## Work task
The listing below should be reproduced precisely, except for its images.
The data section start
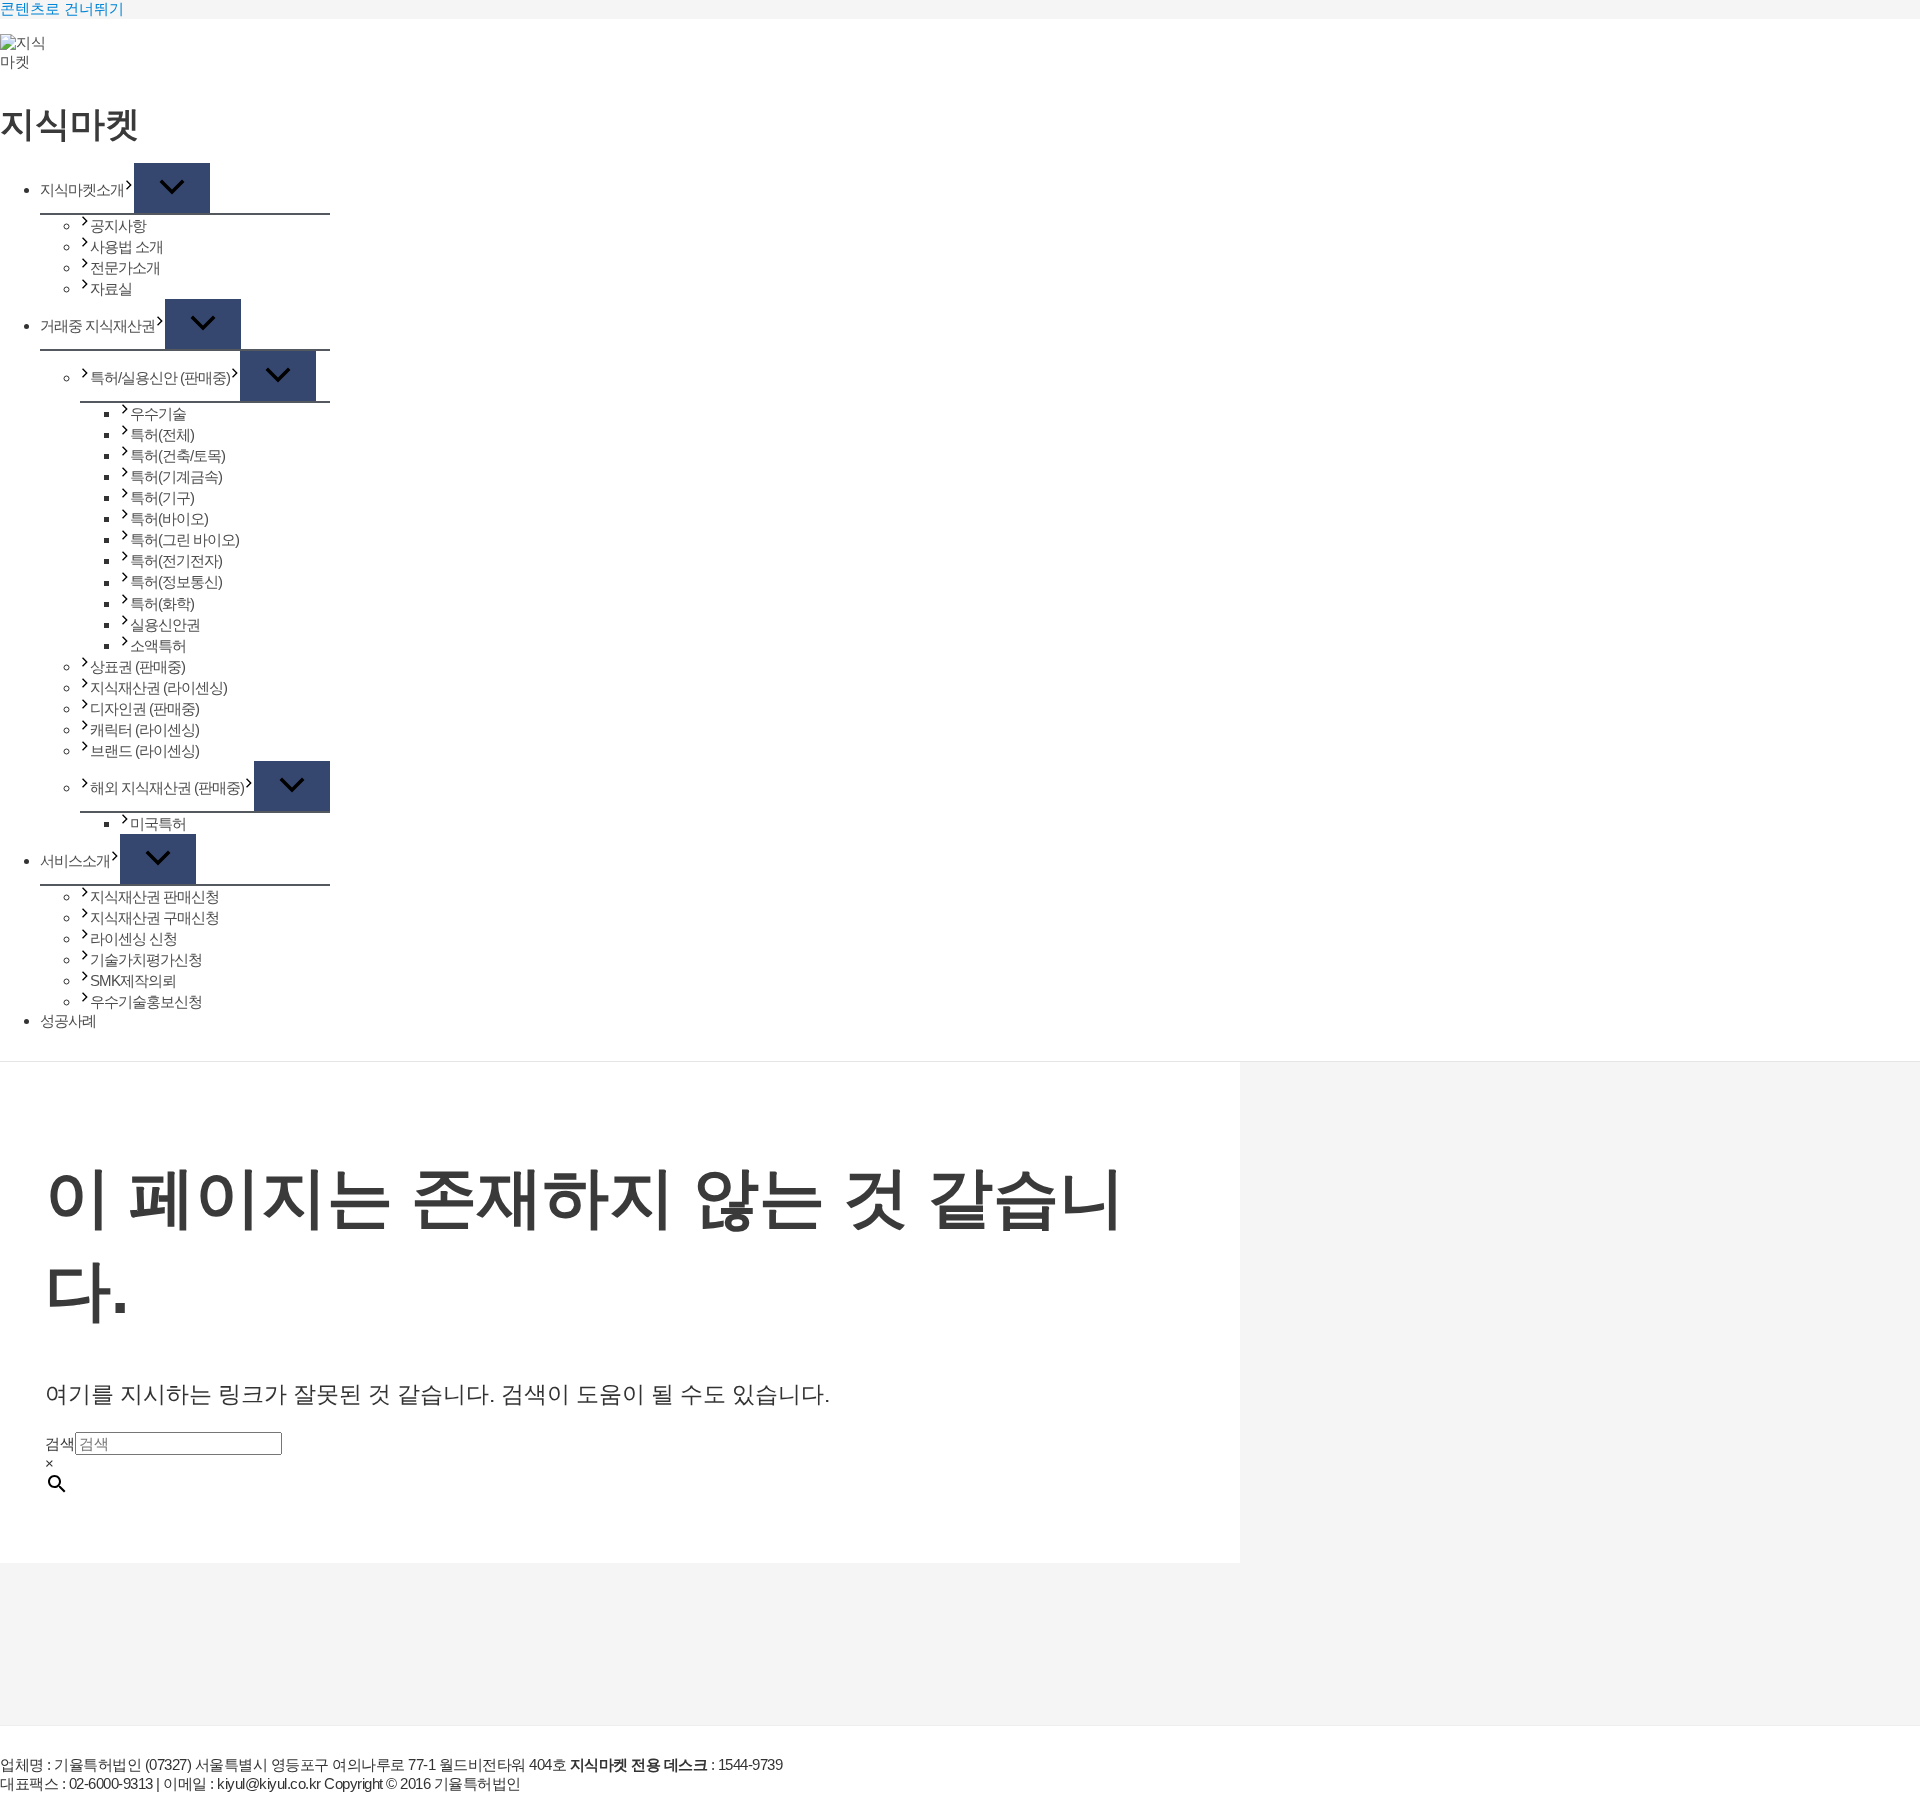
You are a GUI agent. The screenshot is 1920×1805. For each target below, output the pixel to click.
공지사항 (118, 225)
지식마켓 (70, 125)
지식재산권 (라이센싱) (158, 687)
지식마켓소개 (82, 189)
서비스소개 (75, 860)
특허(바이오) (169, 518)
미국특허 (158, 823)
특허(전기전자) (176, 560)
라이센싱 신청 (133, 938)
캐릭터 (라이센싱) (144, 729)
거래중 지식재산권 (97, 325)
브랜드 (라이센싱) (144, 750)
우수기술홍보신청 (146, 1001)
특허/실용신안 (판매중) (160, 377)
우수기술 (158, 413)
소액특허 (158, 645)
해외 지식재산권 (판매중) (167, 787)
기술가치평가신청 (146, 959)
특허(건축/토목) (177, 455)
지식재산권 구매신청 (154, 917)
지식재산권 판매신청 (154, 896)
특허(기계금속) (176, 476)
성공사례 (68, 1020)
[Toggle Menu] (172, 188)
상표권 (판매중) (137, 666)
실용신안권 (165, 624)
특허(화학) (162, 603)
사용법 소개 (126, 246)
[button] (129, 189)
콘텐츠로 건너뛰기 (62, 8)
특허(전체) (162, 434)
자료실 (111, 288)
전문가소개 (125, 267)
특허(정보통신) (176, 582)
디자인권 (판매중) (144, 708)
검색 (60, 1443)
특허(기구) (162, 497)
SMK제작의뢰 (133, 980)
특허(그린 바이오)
The data section end
## Answer to this task
You are a GUI agent. The screenshot is 1920×1805. For each target below, output the pixel to click.
공지사항 (118, 225)
지식마켓 (70, 125)
지식재산권 (라이센싱) (158, 687)
지식마켓소개 (82, 189)
서비스소개 (75, 860)
특허(바이오) (169, 518)
미국특허 (158, 823)
특허(전기전자) (176, 560)
라이센싱 신청 (133, 938)
캐릭터 (라이센싱) (144, 729)
거래중 지식재산권 (97, 325)
브랜드 (라이센싱) (144, 750)
우수기술홍보신청 (146, 1001)
특허/실용신안 (판매중) (160, 377)
우수기술 (158, 413)
소액특허 (158, 645)
해외 지식재산권 (판매중) (167, 787)
기술가치평가신청 (146, 959)
특허(건축/토목) (177, 455)
지식재산권 구매신청 (154, 917)
지식재산권 판매신청 (154, 896)
특허(기계금속) (176, 476)
성공사례 (68, 1020)
[Toggle Menu] (172, 188)
상표권 (판매중) (137, 666)
실용신안권 (165, 624)
특허(화학) (162, 603)
사용법 소개 (126, 246)
[button] (129, 189)
콘텐츠로 건너뛰기 (62, 8)
특허(전체) (162, 434)
자료실 (111, 288)
전문가소개 (125, 267)
특허(정보통신) (176, 582)
디자인권 (판매중) (144, 708)
검색 (60, 1443)
특허(기구) (162, 497)
SMK제작의뢰 (133, 980)
특허(그린 바이오)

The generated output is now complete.